▶ _WHAT IS NEEDED_:
Report every line of the records beneath this task that holds the string "dimensions".
[SUPPLIED RECORDS — start]
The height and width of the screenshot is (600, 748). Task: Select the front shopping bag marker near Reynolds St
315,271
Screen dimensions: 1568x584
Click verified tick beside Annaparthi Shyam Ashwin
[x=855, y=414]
[SUPPLIED RECORDS — finish]
[SUPPLIED RECORDS — start]
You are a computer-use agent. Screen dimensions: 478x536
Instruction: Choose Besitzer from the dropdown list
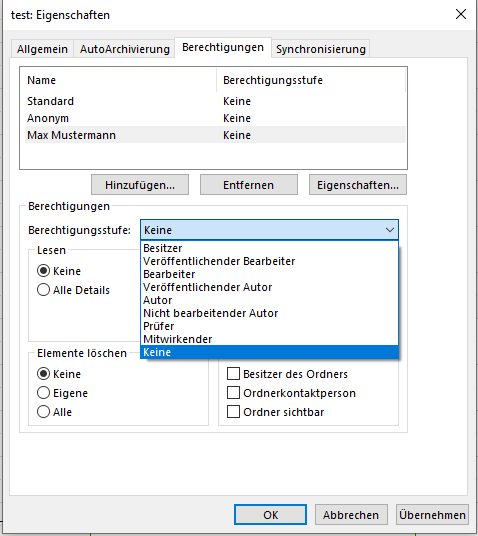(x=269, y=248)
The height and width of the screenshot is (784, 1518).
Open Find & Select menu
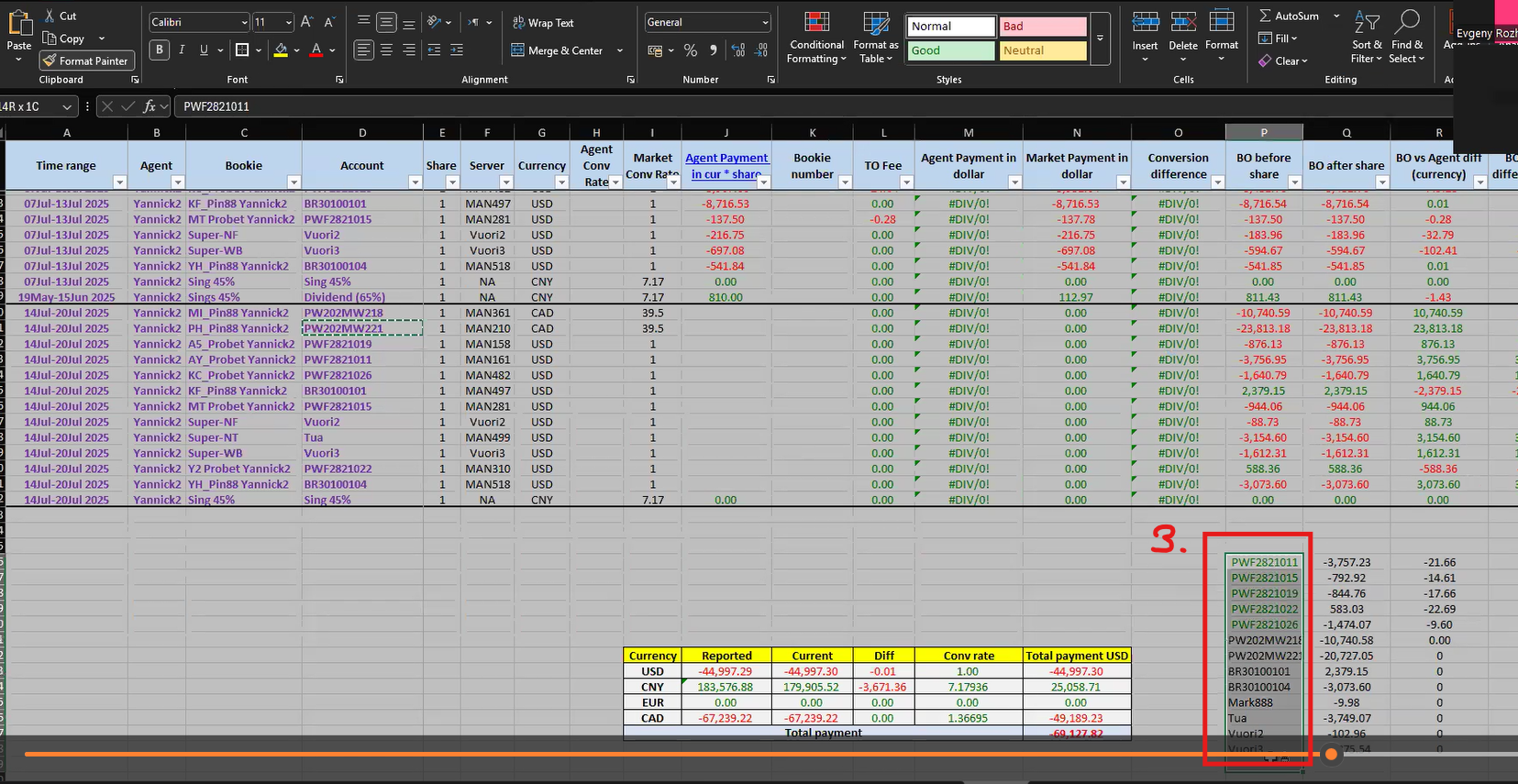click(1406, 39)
[SUPPLIED RECORDS — finish]
▶ _SOLUTION FOR THIS PROBLEM_:
Screen dimensions: 1568x584
You are a computer-use agent. Screen dimensions: 478x536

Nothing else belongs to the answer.